Nils El Accad, chief executive and owner of Organic Foods and Café, says going green is about “lifestyle and attitude” rather than a “money change”; people need to plan ahead to fill water bottles in advance and take their own bags to the supermarket, he says.

“People always want someone else to do the work; it doesn’t work like that,” he adds. “The first step: you have to consciously make that decision and change.”

When he gets a takeaway, says Mr El Accad, he takes his own glass jars instead of accepting disposable aluminium containers, paper napkins and plastic tubs, cutlery and bags from restaurants.

He also plants his own crops and herbs at home and at the Sheikh Zayed store, from basil and rosemary to beans, squashes and papayas. “If you’re going to water anything, better it be tomatoes and cucumbers, something edible, than grass,” he says.

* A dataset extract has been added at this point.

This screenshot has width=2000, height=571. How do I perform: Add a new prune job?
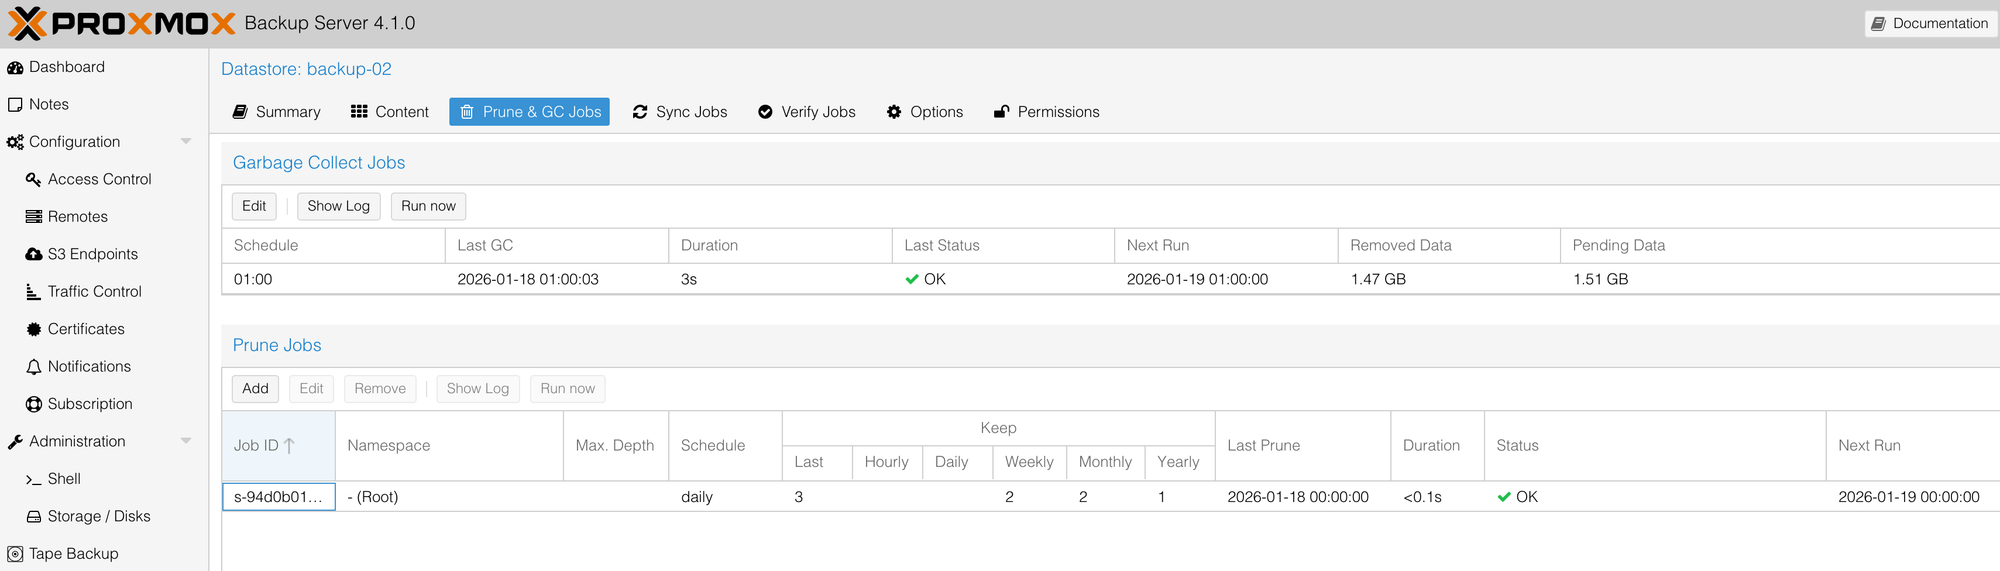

“All this throwaway plastic - cups, bottles, forks - has to go first,” says Mr El Accad, who has banned all disposable straws, whether plastic or even paper, from the café chain.

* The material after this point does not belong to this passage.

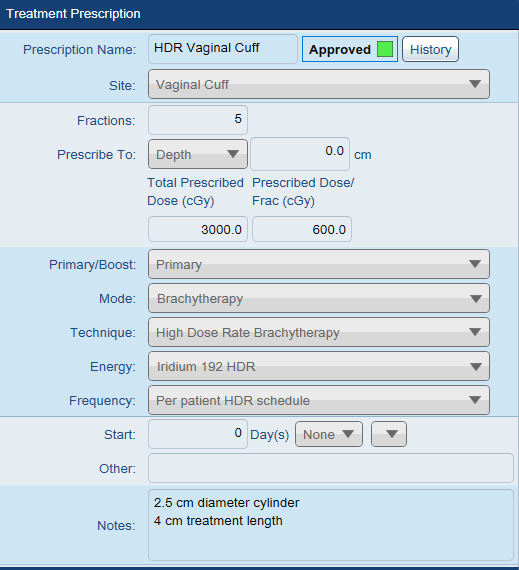519x570 pixels.
Task: Click the Approved status button
Action: (x=350, y=49)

One of the latest changes he has implemented at his stores is to offer refills of liquid laundry detergent, to save plastic. The two brands Organic Foods stocks, Organic Larder and Sonnett, are both “triple-certified - you could eat the product”.  

The Organic Larder detergent will soon be delivered in 200-litre metal oil drums before being decanted into 20-litre containers in-store.

Customers can refill their bottles at least 30 times before they start to degrade, he says. Organic Larder costs Dh35.75 for one litre and Dh62 for 2.75 litres and refills will cost 15 to 20 per cent less, Mr El Accad says.

But while there are savings to be had, going green tends to come with upfront costs and extra work and planning. Are we ready to refill bottles rather than throw them away? “You have to change,” says Mr El Accad. “I can only make it available.”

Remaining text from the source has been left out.